She clawed her way to the top and there lay the sea, gleaming and foaming and drawing back into low tide. Even in the face of all she’d been through in the last eight hours, the winter beauty of this wide forsaken beach was devastating.

She scrambled down the dune onto sand that had been smoothed and hardened by the tide. Shells of mollusks and horseshoe crabs and kelp and broken sand dollars and pieces of gray driftwood lay strewn across the beach, battlefield casualties of the nor’easter.

The wind whipped out of the north, blowing white sand across dark sand and between her legs like a rushing vapor. The static whisper of sand skimming sand even beat out the crush of the sea.

Vi glimpsed a light in the north.

At this distance she couldn’t be sure but it seemed to originate from the beach.

Dead dog tired, she started walking toward the light, then jogging, then running, the shells crunching under her boots, grit watering her eyes. She doubted if she could run much farther. If that light never got closer, if it proved to be the Ocracoke Light, several miles north across the inlet, she’d find a place at the foot of the dunes to curl up and sleep through the night. Things would look better in daylight. Less surreal.

The light she’d been running toward vanished but she saw its source.

A short ways up the beach in the soft sand beyond the reach of high tide, a white canvas tent flapped in the wind.

47

AS Vi approached she heard voices. A Boston Whaler equipped with a small outboard motor had been dragged up onto the beach. Fifty yards offshore, just beyond the breakers, a yacht floated in the calming sea.

She stopped outside the door of the tent and listened. A sleeping bag zipped up.

A man’s voice: “I put the bucket above your head. Why don’t you try and use it again before you—”

“I’m fine. I just needed to get off that boat. Oh God—”

Heaving and liquid splashing into a bucket.

“Jeez, Gloria.”

More retching and splashing. The woman groaned.

“I’ll dump the bucket.”

Vi stepped back as the tent door unzipped.

A plume of white hair emerged from the opening and an older man holding a red bucket backed out of the tent.

“Sir?”

The man spun around, eyes wide.

“Oh, jeez, oh my lord you scared me.”

“It’s okay, sir, I’m a police officer.”

“Sam, who’s out there?”

“Just stay put, Gloria.”

“Who is it?”

“Jeez, Gloria! I said stay there!”

Vi stepped forward. The man girded his robe.

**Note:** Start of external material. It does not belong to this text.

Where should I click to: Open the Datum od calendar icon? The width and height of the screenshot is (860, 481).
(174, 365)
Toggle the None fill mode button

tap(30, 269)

“Sir, my name’s Violet King. I’m a detective from Davidson, North Carolina. Do you have a cell phone I could use?”

“What are you doing here?”

“That is a very long story. I really need to use a phone, it’s—”

“Can’t get a connection here. I’ve been trying all night.”

“Is that your boat?”

“Yes, why?”

Vi glanced at the dark yacht offshore.

“Sir, I need you to take me to Ocracoke.”

“Huh?”

“If this were a road, I’d be appropriating your Lexus. Sorry, it’s an emergency.”

Again from inside the tent: “Sam, what’s going on out there?”

“Just a goddamn minute, Gloria! Jeez!” Sam ran his fingers through his hair. “Ma’am, we just got here. We’re just getting to bed. My wife’s been seasick the last twelve hours from these rough waters. I’m talking green, yacking her guts out every five minutes.”

“I understand that, but—”

“We’re cruising up from Jacksonville to Norfolk. We can drop you off first thing in the morning.”

“I need to be there an hour ago.”

“You have a badge?”

“My badge number is six-zero-nine-two. I don’t have the luxury—”

“You don’t have a badge? How do I know you’re a cop?”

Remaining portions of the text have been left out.